In patients with adrenocortical carcinoma (ACC) mitotane activity has been suggested to depend on plasma levels 14 mg/liter or greater and metabolite formation. The study was performed to confirm the correlation of the currently used mitotane (o,p'DDD) threshold of 14 mg/liter with tumor response and to evaluate the additional value of 1,1-(o,p'-dichlorodiphenyl) acetic acid (o,p'DDA) and o,p'DDE (1,1-(o,p'-dichlorodiphenyl)-2,2 dichloroethene) levels for predicting tumor response. Plasma samples collected within 3 months of best response from 91 patients on mitotane therapy for advanced ACC were analyzed retrospectively. O,p'DDD and metabolites were assessed and related to tumor response and survival. Receiver operating characteristic curves were used. Sensitivity and specificity were calculated for different cutoff levels of o,p'DDD and metabolites. Objective tumor response was observed in 19% of patients. Median o,p'DDD level was higher in responders (P = 0.03). More responders were found among patients achieving o,p'DDD levels 14 mg/liter or greater (P = 0.02). Univariate and multivariate analysis showed significantly longer survival for patients with o,p'DDD levels 14 mg/liter or greater (hazard ratio 0.52, P = 0.04, hazard ratio 0.46, P = 0.03).

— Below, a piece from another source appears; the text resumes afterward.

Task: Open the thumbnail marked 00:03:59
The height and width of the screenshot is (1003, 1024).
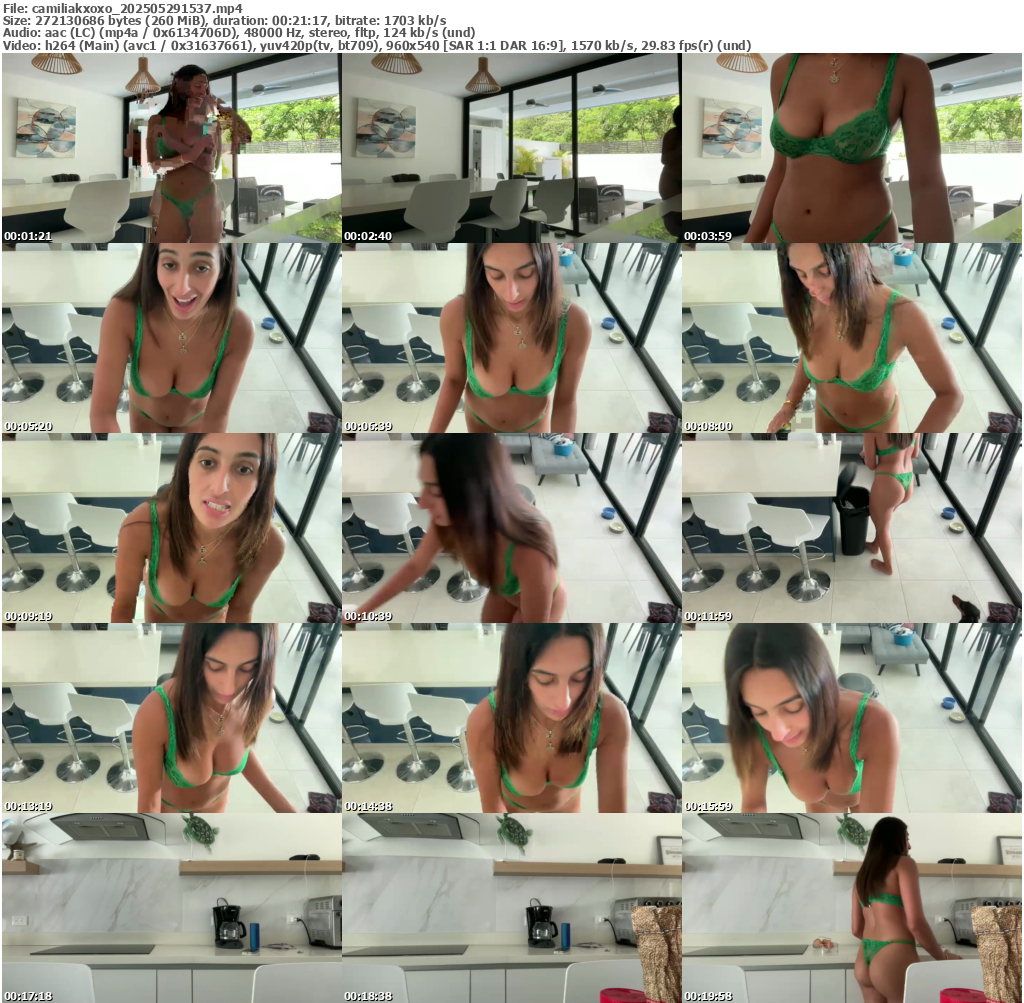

An o,p'DDD cutoff value of 14 mg/liter was associated with a sensitivity of 65% and specificity 69%. An o,p'DDD level 20 mg/liter or greater or 14 mg/liter or greater combined with o,p'DDA level 92 mg/liter or greater was associated with a specificity of 90 and 92%, respectively. Our data confirm the value of o,p'DDD plasma monitoring as well as targeting the 14 mg/liter cutoff level in the therapeutic management of ACC patients. Furthermore, our results suggest additional benefit of higher levels of o,p'DDD and combined measurement of o,p'DDD and o,p'DDA.